Catch more in the video. The full talk can be heard via Red Eye Radio's "Extra Mile" podcast or via the Overdrive Radio podcast at this link Find brief excerpts from the talk in the eight-video playlist below.
Owners looking for additional business tips, among a myriad of other topics, can find more in the Overdrive/ATBS-coproduced "Partners in Business" manual for new and established owner-operators, a comprehensive guide to running a small trucking business. Click here to download the updated 2023 edition of the book free of charge.
Gary Buchs: You find a lot of truckers, they're behind on bookkeeping, whether they don't send it in or they're trying to do it in a different system than ATBS or whatever. And they'll say, “I got to catch up my bookkeeping.” What I've learned is, and this is through my own personal experience, playing catch up doesn't work really well because what do we do when we catch up? We go back to, “man, I got to do like last January.”
OK. You do last January. Does that really give you anything you can use today, this week in your truck?

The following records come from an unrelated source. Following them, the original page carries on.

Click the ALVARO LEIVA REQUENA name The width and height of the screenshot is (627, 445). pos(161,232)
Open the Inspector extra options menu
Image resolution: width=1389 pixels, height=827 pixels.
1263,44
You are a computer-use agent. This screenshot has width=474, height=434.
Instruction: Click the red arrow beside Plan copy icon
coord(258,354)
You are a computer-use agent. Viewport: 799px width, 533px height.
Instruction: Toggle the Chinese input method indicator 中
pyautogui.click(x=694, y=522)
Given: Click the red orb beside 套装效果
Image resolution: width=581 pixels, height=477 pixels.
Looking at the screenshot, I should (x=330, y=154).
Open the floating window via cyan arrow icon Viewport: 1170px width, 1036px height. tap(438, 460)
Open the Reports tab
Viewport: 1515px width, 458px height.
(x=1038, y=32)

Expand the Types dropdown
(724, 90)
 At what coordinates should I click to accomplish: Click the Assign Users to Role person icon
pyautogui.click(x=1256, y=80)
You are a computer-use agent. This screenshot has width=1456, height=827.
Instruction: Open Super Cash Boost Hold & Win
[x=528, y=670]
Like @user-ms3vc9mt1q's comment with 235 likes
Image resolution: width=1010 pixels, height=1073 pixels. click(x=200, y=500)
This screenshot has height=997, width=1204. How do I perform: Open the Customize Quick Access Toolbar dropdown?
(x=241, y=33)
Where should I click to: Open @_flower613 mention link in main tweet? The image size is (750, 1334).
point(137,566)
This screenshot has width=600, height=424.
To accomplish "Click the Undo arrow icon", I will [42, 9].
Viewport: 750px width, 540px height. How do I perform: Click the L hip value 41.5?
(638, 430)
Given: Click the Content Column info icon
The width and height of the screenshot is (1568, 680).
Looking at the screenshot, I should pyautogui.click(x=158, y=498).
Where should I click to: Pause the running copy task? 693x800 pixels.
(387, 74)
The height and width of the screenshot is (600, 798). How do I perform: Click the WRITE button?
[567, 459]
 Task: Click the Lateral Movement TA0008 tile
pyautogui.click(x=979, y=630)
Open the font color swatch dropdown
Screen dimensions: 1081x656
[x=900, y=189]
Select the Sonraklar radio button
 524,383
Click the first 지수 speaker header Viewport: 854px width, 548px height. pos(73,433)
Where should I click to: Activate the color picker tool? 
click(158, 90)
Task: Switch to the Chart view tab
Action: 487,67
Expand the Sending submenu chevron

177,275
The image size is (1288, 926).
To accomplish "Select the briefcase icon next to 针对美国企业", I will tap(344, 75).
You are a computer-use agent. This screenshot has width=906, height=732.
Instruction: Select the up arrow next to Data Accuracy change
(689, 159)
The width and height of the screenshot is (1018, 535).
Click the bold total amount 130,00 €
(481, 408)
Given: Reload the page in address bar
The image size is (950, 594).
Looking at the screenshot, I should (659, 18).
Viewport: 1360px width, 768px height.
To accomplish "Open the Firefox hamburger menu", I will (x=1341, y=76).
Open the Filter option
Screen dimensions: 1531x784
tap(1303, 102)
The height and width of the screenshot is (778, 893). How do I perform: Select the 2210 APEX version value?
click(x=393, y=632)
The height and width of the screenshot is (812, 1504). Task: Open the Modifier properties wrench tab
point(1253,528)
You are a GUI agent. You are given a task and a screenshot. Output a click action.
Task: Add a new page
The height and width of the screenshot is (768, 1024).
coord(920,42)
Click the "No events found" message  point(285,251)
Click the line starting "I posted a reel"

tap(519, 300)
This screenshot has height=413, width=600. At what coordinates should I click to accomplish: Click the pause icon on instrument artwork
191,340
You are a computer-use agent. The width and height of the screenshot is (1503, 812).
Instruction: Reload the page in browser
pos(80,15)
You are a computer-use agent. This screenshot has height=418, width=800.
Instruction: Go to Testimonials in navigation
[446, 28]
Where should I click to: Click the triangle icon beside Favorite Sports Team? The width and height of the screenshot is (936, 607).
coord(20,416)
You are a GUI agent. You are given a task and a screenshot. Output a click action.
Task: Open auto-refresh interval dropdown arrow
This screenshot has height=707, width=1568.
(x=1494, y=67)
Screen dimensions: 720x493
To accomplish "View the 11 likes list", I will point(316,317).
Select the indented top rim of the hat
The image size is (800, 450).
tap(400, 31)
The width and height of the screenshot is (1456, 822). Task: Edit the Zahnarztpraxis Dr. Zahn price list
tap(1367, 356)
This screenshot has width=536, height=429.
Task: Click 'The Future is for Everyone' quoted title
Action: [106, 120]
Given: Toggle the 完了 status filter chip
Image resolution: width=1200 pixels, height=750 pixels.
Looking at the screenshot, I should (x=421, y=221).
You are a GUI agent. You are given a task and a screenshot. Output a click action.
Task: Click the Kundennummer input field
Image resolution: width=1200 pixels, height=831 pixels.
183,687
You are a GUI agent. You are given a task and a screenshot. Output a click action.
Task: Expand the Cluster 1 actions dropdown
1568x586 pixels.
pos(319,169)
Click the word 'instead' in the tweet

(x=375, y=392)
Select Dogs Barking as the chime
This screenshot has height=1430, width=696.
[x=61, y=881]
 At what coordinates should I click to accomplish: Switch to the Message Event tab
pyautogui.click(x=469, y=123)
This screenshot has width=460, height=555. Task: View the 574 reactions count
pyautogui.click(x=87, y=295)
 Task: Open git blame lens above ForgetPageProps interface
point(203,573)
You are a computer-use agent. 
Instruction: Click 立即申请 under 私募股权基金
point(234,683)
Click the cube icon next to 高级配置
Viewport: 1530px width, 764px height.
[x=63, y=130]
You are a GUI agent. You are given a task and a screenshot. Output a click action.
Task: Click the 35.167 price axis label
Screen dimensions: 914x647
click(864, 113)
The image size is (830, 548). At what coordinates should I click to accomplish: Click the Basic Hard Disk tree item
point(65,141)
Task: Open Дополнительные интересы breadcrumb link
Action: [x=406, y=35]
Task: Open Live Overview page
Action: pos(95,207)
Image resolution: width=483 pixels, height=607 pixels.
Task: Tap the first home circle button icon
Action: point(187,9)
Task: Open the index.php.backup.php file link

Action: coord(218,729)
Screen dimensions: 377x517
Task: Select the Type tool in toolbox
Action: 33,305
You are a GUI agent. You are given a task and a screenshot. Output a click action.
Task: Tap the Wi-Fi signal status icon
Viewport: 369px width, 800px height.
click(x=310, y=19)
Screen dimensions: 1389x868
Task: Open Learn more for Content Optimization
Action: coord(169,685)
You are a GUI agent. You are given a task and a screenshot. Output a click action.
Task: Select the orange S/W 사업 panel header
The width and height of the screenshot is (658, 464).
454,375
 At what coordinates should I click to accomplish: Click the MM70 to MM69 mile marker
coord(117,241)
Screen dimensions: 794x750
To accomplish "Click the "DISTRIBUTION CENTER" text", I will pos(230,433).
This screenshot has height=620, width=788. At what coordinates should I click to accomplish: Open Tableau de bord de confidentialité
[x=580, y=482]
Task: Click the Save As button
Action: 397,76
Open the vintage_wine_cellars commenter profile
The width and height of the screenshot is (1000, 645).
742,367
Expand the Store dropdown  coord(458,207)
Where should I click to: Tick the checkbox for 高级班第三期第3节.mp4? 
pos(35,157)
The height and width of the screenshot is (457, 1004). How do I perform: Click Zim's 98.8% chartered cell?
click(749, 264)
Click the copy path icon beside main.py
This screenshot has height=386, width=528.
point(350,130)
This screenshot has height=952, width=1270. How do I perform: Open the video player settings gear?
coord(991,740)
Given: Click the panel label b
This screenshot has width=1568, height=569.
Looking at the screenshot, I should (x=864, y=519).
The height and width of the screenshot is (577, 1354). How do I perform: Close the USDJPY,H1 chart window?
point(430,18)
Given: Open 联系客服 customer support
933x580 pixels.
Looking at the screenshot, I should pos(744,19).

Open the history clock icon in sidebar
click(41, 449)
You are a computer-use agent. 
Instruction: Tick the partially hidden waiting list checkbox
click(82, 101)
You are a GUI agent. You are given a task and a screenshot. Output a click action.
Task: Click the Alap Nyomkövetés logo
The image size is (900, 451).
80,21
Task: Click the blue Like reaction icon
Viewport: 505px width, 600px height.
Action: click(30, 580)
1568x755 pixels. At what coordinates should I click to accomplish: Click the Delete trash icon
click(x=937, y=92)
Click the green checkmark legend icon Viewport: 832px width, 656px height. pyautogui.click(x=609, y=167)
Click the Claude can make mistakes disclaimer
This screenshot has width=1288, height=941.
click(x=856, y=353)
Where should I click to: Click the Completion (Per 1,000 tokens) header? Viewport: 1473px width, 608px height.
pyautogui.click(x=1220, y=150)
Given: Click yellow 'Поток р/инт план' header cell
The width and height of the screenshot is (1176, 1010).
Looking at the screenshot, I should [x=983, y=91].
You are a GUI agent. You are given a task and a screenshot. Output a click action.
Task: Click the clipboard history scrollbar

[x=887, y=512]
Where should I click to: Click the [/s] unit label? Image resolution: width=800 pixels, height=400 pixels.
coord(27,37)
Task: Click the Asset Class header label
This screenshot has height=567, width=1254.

Not really.
So what I teach them is do last week first, and work backwards in your bookkeeping rather than catch up from the oldest work. And then when you complete this week, you do last week. Then you go back where you left off and you do another. Set an example of do like three weeks or four weeks at a time, maybe.
And make those entries or get those in. If you do it that way, you gain a reward psychologically because you are looking at current numbers, if that makes sens-e.
Like Mike talked about -- the real-time. … Real time information is a motivator. It has meaning, and that's a big, big part of the problem. So there's a business tip, whatever you want to call it, for someone. If they're struggling with the motivation, that actually will provide a self-motivating, that's a self-motivating tool.
Eric Harley: Sure. And in going through that too, one thing that I've learned is that I don't have to climb the Everest. I can break it down into small hills along the way and say, OK, I can take a week or two with this and say, these are the hours I'm going to dedicate to that and then do it like it's my job because it really is. But at my job, I'm expected to show up on time, so then I'm going to dedicate some time to it. When am I going to do that? What times are best? When am I best suited for that? And when is my mindset best in the day?
All right. 10:00 AM on Tuesday, Wednesday and Thursday I'm going to go into the home office, I'm going to sit down and these are the steps I'm going to take on each day. That way you don't have to climb that Everest, because I think that's part of the procrastination is that it does grow into an Everest in your mind. It's not really an Everest because you can get it done, but it becomes something where people put it off because it's getting bigger and bigger.
Gary Buchs: You get that anxiety. And that's a shutdown effect.
Eric Harley: And that creates the bigger mountain to climb, the bigger hurdle.